● **GIVEN EXERCISE**
Reproduce the data below word for word, from its first line through the line holding "click(244, 436)", with both ends included. Omit the pictures from your copy.

Data for pointing at text and elements
•••
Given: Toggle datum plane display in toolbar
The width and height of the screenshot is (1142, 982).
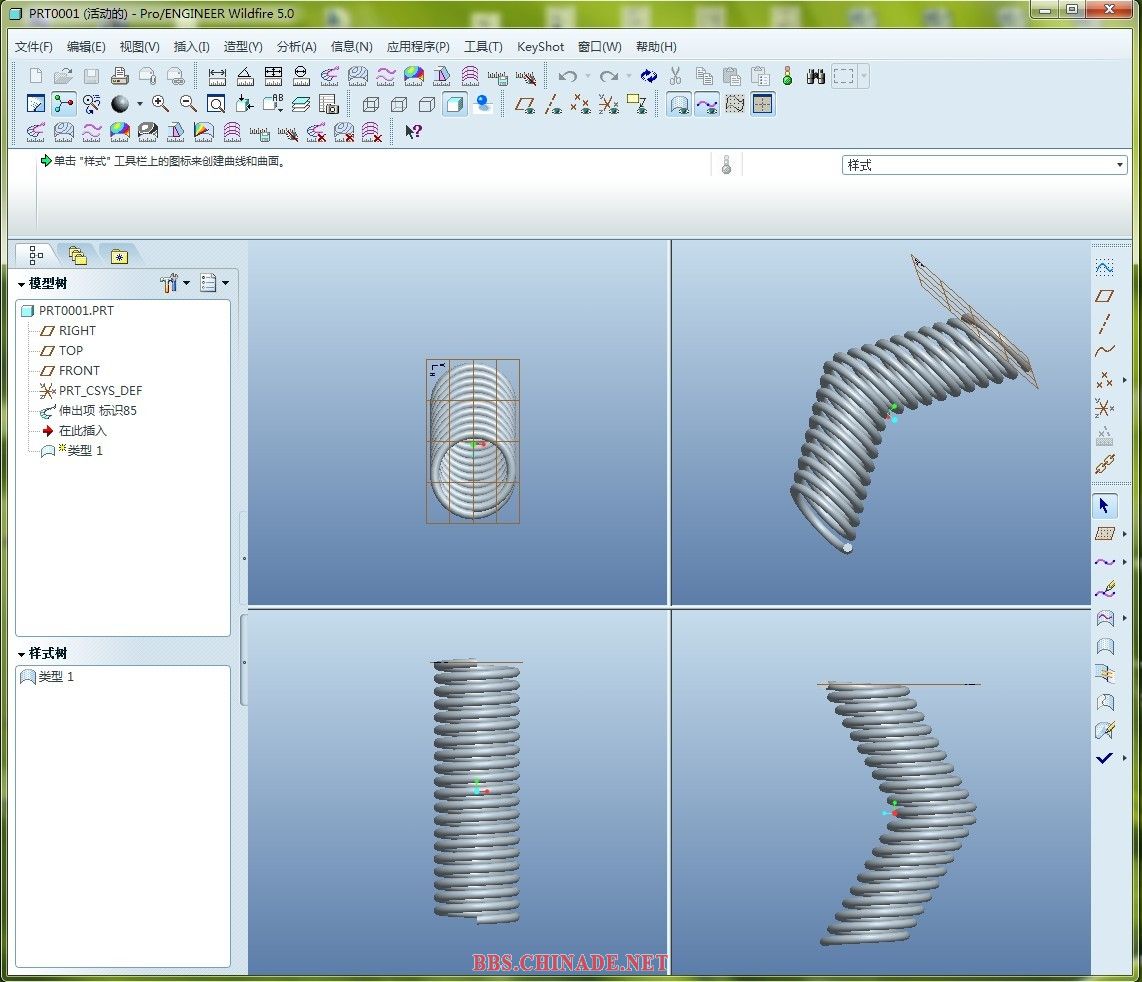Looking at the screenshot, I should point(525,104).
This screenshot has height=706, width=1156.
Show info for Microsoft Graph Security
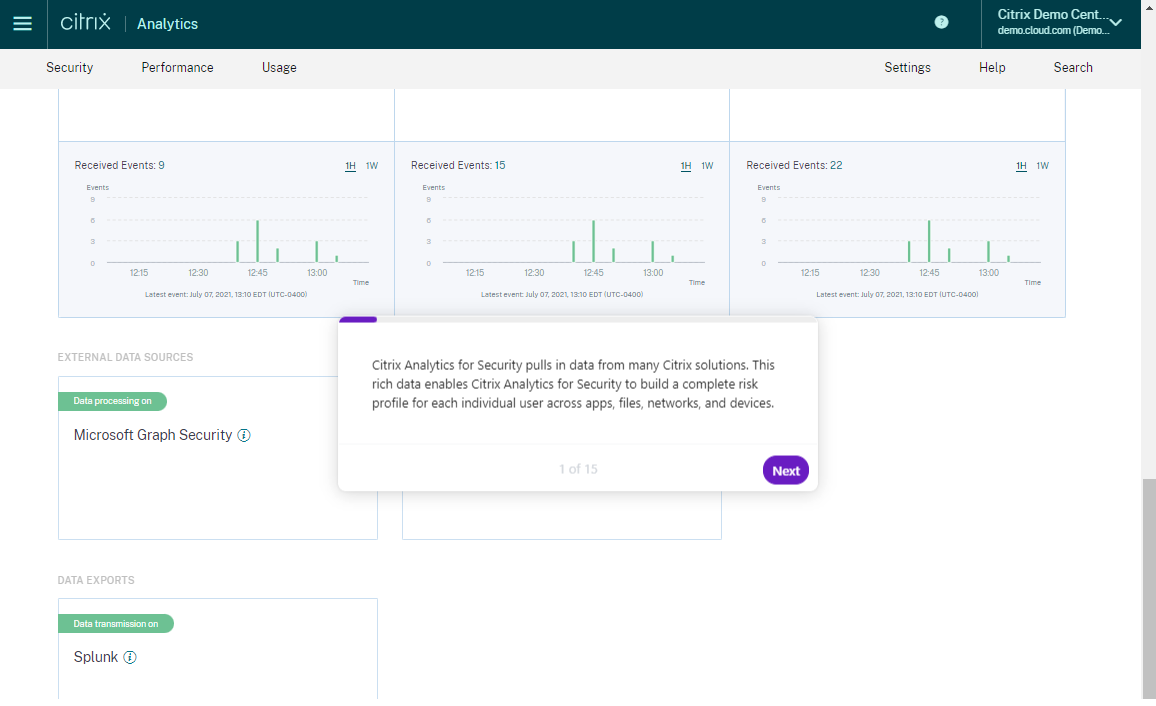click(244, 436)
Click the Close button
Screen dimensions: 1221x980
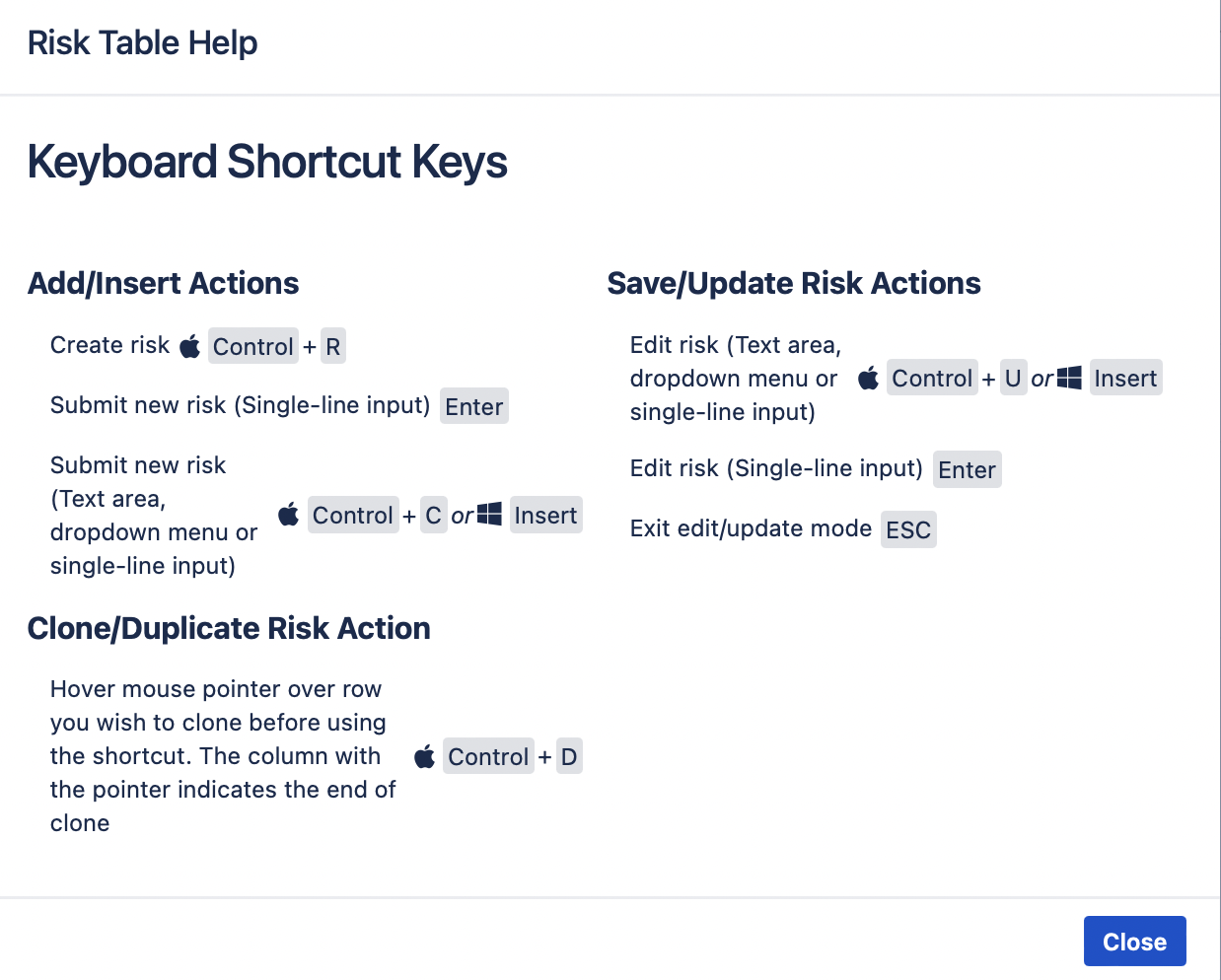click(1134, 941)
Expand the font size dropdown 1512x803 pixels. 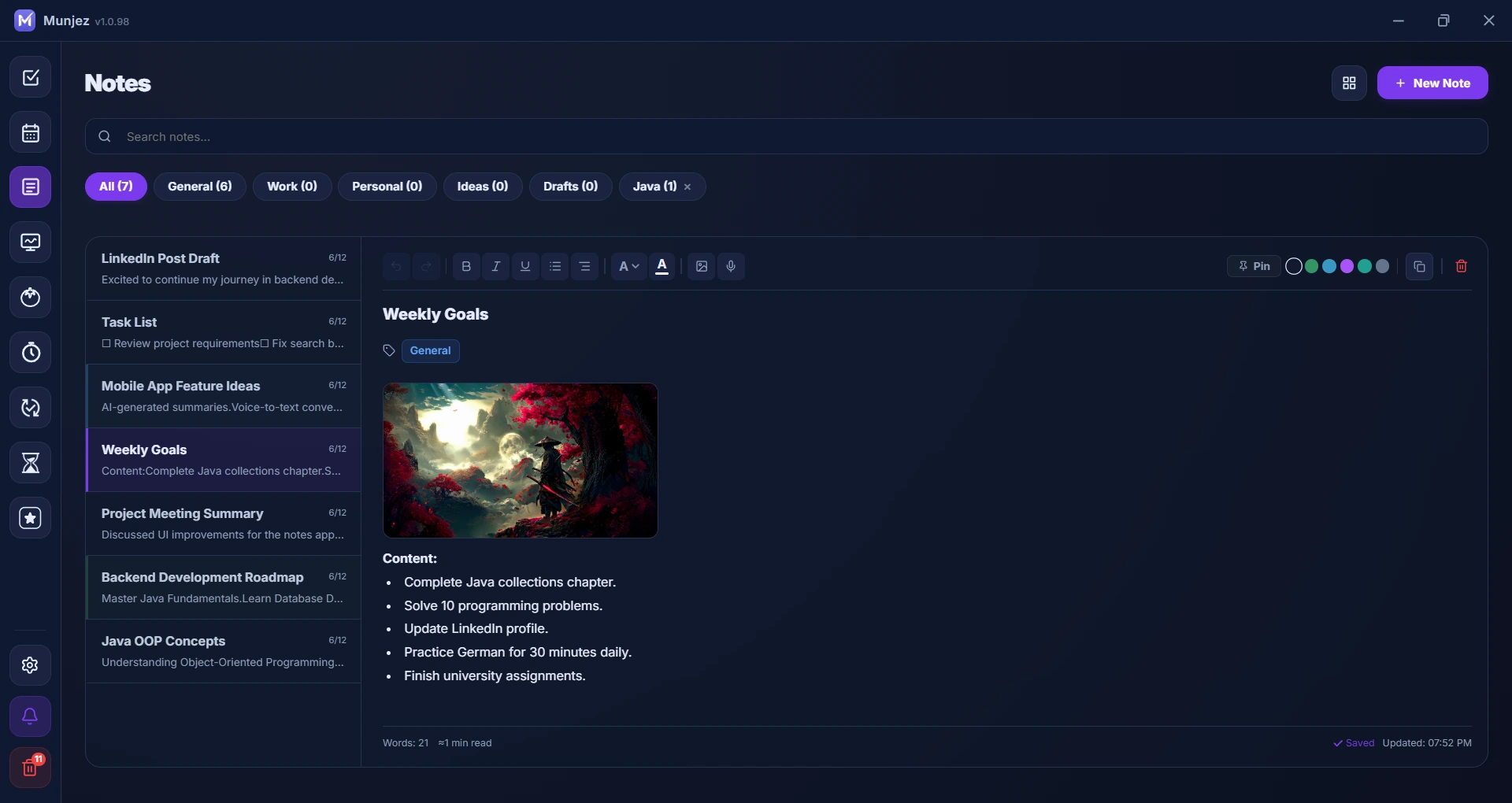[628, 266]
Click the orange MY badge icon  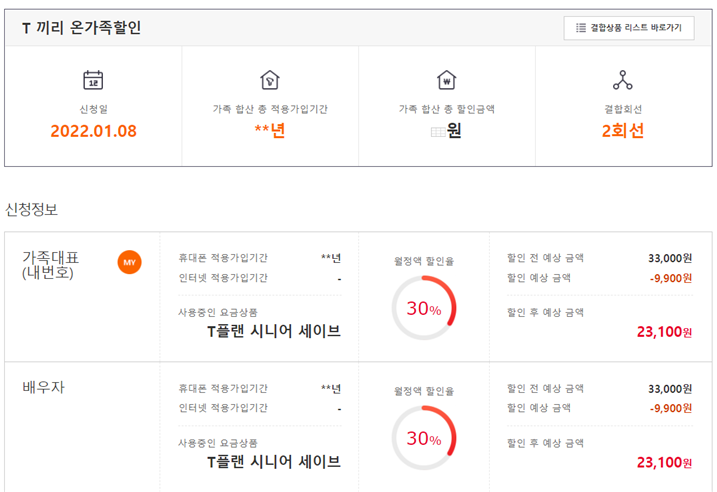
•••
● **THE RESULT**
Given: Toggle datum plane display in toolbar
The width and height of the screenshot is (1142, 982).
Looking at the screenshot, I should point(525,104).
This screenshot has height=706, width=1156.
Show info for Microsoft Graph Security
click(244, 436)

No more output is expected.